PARTIAMO dal successo di Maurizio Sacconi, alfaniano ed ex ministro del Lavoro con Silvio Berlusconi. Il testo del governo, infatti, si modifica secondo i suoi diktat: meno vincoli alle imprese, maggiore flessibilità per i lavoratori. Sparisce, ad esempio, l’obbligo di assumere per gli imprenditori che abusino dei contratti a termine (cioè li utilizzino per oltre il 20 per cento della forza-lavoro a tempo indeterminato): gli basterà pagare una multa per cavarsela. L’obbligo di stabilizzare il 20 per cento degli apprendisti dopo 36 mesi di contratti a termine prima di assumerne altri, per dire, varrà per le imprese sopra i 50 dipendenti (prima era trenta). Pure la formazione degli apprendisti potrà essere pubblica, ma la regione potrà anche devolvere l’intera questione a imprese o associazioni datoriali.
All’ingrosso, insomma, tutte le richieste di Nuovo Centrodestra che alla Camera non erano passate per il no del Pd, che aveva chiesto in cambio di una ulteriore apertura alla precarietà la possibilità di rinnovare al massimo i contratti a termine non per cinque volte (come prevede ora il decreto), ma per quattro. Decisamente la festa del lavoro era finita ieri in Senato: questo decreto, infatti, non ha alcuna speranza di creare nuova occupazione, ma moltissime di peggiorare la situazione di chi lavora (o lavoricchia) già.
Anche la preziosa operazione sull’Irpef del premier non ha vissuto una bella giornata ieri a palazzo Madama: il Servizio Bilancio ha fatto letteralmente a pezzi il decreto, dando finalmente sostanza a quelle preoccupazioni che avevano spinto Giorgio Napolitano a convocare il ministro Pier Carlo Padoan al Colle per “ulteriori chiarimenti”.
Intanto gli 1,8 miliardi garantiti  – secondo il governo – dall’aumento della tassazione sulla rivalutazione delle quote di Bankitalia potrebbero cadere sotto il peso del contenzioso: per i tecnici del Senato, infatti, è incostituzionale.
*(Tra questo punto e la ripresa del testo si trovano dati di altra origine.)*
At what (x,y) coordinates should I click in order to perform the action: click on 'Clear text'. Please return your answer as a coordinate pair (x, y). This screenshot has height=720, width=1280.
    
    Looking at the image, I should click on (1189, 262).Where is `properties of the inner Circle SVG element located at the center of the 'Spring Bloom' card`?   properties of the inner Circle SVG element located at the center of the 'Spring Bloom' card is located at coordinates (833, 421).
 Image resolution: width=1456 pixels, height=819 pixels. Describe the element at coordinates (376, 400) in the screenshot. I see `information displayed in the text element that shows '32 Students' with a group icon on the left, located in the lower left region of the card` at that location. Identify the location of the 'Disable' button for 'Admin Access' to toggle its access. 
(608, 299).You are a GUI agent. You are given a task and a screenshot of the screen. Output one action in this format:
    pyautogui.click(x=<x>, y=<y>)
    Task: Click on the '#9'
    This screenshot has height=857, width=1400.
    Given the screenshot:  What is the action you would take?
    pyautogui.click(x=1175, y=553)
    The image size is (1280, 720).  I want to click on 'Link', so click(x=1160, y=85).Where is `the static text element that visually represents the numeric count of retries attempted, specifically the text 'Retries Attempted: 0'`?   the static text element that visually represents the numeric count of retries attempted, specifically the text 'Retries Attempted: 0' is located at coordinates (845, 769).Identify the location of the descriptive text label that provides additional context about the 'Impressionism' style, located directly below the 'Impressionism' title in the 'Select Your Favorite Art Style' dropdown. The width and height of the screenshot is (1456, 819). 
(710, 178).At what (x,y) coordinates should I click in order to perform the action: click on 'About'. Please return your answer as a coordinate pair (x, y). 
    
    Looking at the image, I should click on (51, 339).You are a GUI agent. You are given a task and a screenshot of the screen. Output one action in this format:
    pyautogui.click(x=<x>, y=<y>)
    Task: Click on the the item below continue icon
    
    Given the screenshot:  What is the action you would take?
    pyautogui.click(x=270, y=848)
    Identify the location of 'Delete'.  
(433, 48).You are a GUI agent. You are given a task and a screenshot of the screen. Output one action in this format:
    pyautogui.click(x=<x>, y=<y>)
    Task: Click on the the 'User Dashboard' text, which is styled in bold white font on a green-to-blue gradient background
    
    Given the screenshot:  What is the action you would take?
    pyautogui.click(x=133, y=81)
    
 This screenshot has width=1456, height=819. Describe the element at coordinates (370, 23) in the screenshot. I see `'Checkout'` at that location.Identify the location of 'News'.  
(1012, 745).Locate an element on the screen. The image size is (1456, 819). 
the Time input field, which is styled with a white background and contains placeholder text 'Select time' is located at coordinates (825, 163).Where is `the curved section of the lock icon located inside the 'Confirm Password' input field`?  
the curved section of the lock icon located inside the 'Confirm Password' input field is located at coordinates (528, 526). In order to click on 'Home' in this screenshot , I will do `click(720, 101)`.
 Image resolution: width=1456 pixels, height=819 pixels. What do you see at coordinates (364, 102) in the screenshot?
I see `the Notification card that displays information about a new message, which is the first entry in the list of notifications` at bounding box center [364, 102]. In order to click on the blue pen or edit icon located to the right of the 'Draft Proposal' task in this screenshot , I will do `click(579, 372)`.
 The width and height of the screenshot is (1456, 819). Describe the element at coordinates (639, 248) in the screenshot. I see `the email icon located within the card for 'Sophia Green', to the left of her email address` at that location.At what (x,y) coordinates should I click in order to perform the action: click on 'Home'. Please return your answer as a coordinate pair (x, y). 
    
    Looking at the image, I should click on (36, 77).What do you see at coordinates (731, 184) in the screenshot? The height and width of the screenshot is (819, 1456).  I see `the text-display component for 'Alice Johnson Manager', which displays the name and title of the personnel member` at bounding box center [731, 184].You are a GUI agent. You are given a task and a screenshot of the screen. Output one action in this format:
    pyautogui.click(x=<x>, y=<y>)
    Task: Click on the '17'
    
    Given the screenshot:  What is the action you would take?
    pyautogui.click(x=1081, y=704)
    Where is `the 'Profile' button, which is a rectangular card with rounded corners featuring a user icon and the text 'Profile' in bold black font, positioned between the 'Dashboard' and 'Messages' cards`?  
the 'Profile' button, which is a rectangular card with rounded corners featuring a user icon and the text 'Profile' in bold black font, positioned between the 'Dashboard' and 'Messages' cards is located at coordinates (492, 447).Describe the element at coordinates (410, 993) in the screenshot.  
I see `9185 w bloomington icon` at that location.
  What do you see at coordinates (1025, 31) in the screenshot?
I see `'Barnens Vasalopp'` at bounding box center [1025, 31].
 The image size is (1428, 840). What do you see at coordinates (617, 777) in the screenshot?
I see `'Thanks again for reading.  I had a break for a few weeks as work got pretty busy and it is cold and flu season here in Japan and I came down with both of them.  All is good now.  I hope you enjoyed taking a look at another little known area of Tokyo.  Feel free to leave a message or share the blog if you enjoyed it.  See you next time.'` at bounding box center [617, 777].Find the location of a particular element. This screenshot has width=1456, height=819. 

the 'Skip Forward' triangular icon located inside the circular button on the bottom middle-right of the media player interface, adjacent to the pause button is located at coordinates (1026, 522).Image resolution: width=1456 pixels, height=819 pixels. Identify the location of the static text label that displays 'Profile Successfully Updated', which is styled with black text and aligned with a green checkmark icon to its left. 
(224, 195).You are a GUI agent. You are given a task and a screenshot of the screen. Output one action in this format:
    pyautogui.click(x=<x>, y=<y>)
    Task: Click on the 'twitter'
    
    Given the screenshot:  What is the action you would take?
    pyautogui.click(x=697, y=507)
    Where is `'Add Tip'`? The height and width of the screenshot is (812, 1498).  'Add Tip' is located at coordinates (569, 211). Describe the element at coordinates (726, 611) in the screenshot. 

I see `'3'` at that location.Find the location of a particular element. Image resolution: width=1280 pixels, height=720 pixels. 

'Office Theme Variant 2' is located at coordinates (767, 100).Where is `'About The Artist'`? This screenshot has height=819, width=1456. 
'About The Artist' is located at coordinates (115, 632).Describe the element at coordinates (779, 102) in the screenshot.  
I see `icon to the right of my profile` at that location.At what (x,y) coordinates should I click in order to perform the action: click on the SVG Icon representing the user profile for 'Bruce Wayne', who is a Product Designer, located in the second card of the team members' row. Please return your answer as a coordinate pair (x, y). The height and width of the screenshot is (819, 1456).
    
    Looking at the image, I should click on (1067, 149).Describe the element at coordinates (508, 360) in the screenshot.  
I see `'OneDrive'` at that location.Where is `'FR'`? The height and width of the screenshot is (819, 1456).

In sostanza, decidere ex post che le banche dovranno sottoporsi a un’aliquota sulle plusvalenze del 26% (anziché del 12) e pagarla entro dicembre (anziché in tre anni) viola “quell’esigenza di anticipata conoscenza da parte del contribuente del carico fiscale posto sulle proprie attività economiche con conseguente possibile violazione di precetti costituzionali”.
IL SERVIZIO BILANCIO è orripilato pure dalle coperture da “evasione fiscale”: 300 milioni quest’anno e addirittura due miliardi nel 2015 nonostante non esista “alcuna informazione in ordine a eventuali strumenti o metodologie che si ipotizza di utilizzare per il raggiungimento dell’obiettivo”, né si prevedono “specifici interventi o azioni nel caso in cui il risultato non fosse raggiunto”.
Pure sull’extragettito Iva dovuto al pagamento dei debiti della P.A. (650 milioni) i tecnici del Senato hanno qualche dubbio e sulla riduzione dell’Irap assai di più: il governo, infatti, ritiene che il costo dell’operazione sia di circa due miliardi nel 2014, mentre il mancato gettito sarà “più significativo” e, peraltro, destinato a peggiorare negli anni (al contrario di quanto scrive l’esecutivo nella Relazione tecnica). Peraltro, è l’altra contestazione, la fonte di copertura – cioè la maggiore tassazione sulle rendite finanziarie, conti correnti compresi – è calcolata senza tener conto della possibilità che molti investitori scelgano forme di risparmio tassate di meno. Tradotto: i ricavi forse sono sovrastimati. Quello che non possono scrivere i tecnici di palazzo Madama, lo formalizza Renato Brunetta: “La manovra correttiva è sempre più vicina”. Meno delle elezioni, però.